We did have a second-gear synchro issue, causing us to cringe each time we had to downshift to second, and our most important gauge, water temperature, was not functioning. Fortunately, we never overheated despite the heat and the hill-climbs.
As for the Targa Florio itself, where to begin? It was three intense days of pleasure of the senses. I’m having a hard time ranking what was best: the driving, the beauty of the Sicilian countryside, the peerless cuisine and wines of Sicily, or the comradery of all the participants.
As I think back, a few random highlights flash past me: the raw seafood we ate at Cefalù with the master shoemaker Ciccio, the crisp Etna bianco made with carricante grape grown on the volcanic soil of Mount Etna, driving through the Madonie mountains and thinking of Derek Bell in the 718, and of course the cassata made with fresh ricotta that’s unobtainable anywhere else. Yes, I do have a tendency to remember things with my stomach. I did coin “Drive Tastefully”, after all.
Meeting Jean Todt was rather cool as well, but it wasn’t as satisfying as when I sped past John and Lavinia Elkann in their Giulietta SZ Coda Tronca.
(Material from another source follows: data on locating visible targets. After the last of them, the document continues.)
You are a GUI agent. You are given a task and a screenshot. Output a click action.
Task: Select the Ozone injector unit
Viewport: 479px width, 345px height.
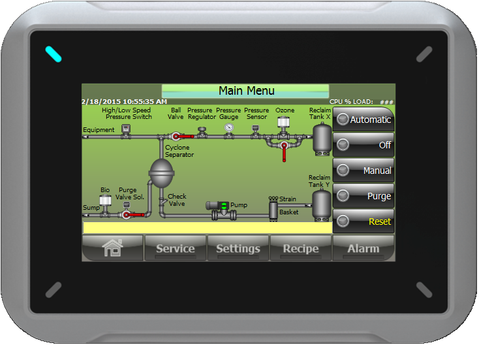(283, 123)
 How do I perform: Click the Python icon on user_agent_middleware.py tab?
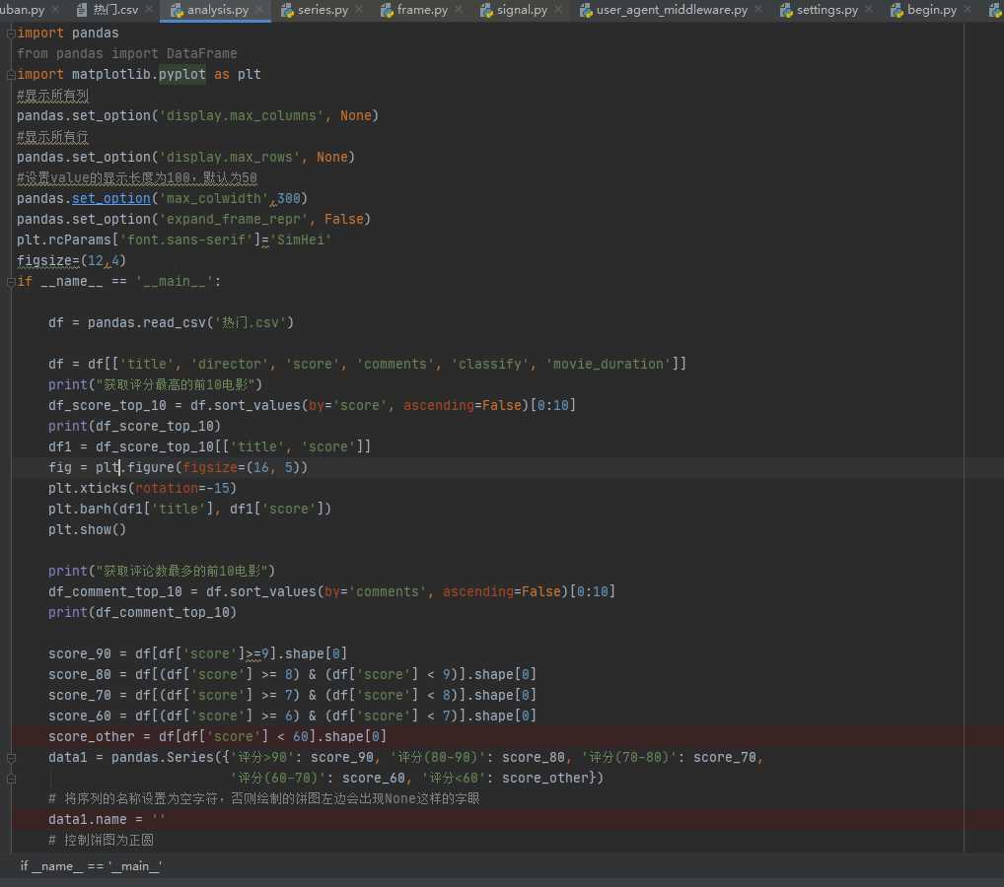click(586, 11)
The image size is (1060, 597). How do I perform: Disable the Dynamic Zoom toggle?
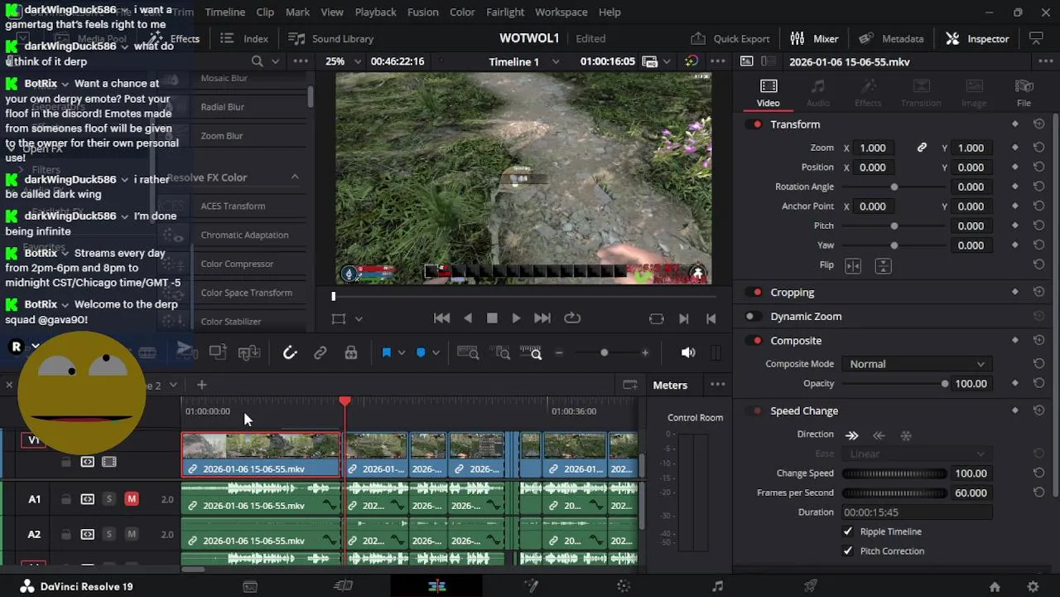coord(753,316)
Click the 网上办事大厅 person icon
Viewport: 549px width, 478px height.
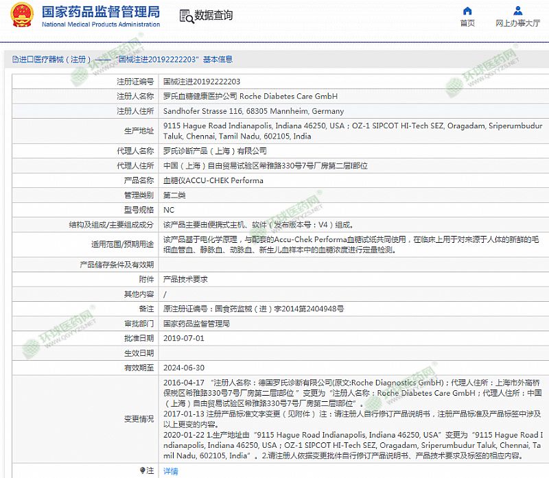pyautogui.click(x=517, y=11)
Alas, there was one other problem with the Giulietta that I didn’t mention before. On the third and last day of the rally, I pushed the Giulietta at 6,000 rpm on the Autostrada for about 15 minutes, which in itself did not cause any problems. Immediately after that stint, however, we were confronted with the chaos of our classic rally co-mingling with one of the other four events. Apparently, the organizers did not communicate with each other, leading to a big traffic mess and lots of stopping and starting.
All this to say that we fouled up the plugs on the Giulietta, and it started running rough. During the last leg, again confronted with a traffic mess akin to the one engineered in the Italian Job, the poor Giulietta stalled and wouldn’t start again. Had we had some basic tools, we may have been able to clean the plugs and get going again.
The ACI breakdown truck that was there as support for the rally asked us if we want to be placed on the flatbed and towed down. We only had five minutes to decide. Manuel really wanted to give it another try and was quite annoyed that we weren’t better prepared. We opted for the conservative route, and went with the tow truck who took us back to the transport that would take the Giulietta back to Milan. As such, we did not finish the rally.
Naturally, as soon as the tow truck arrived down the hill and lowered the Giulietta, she started up immediately.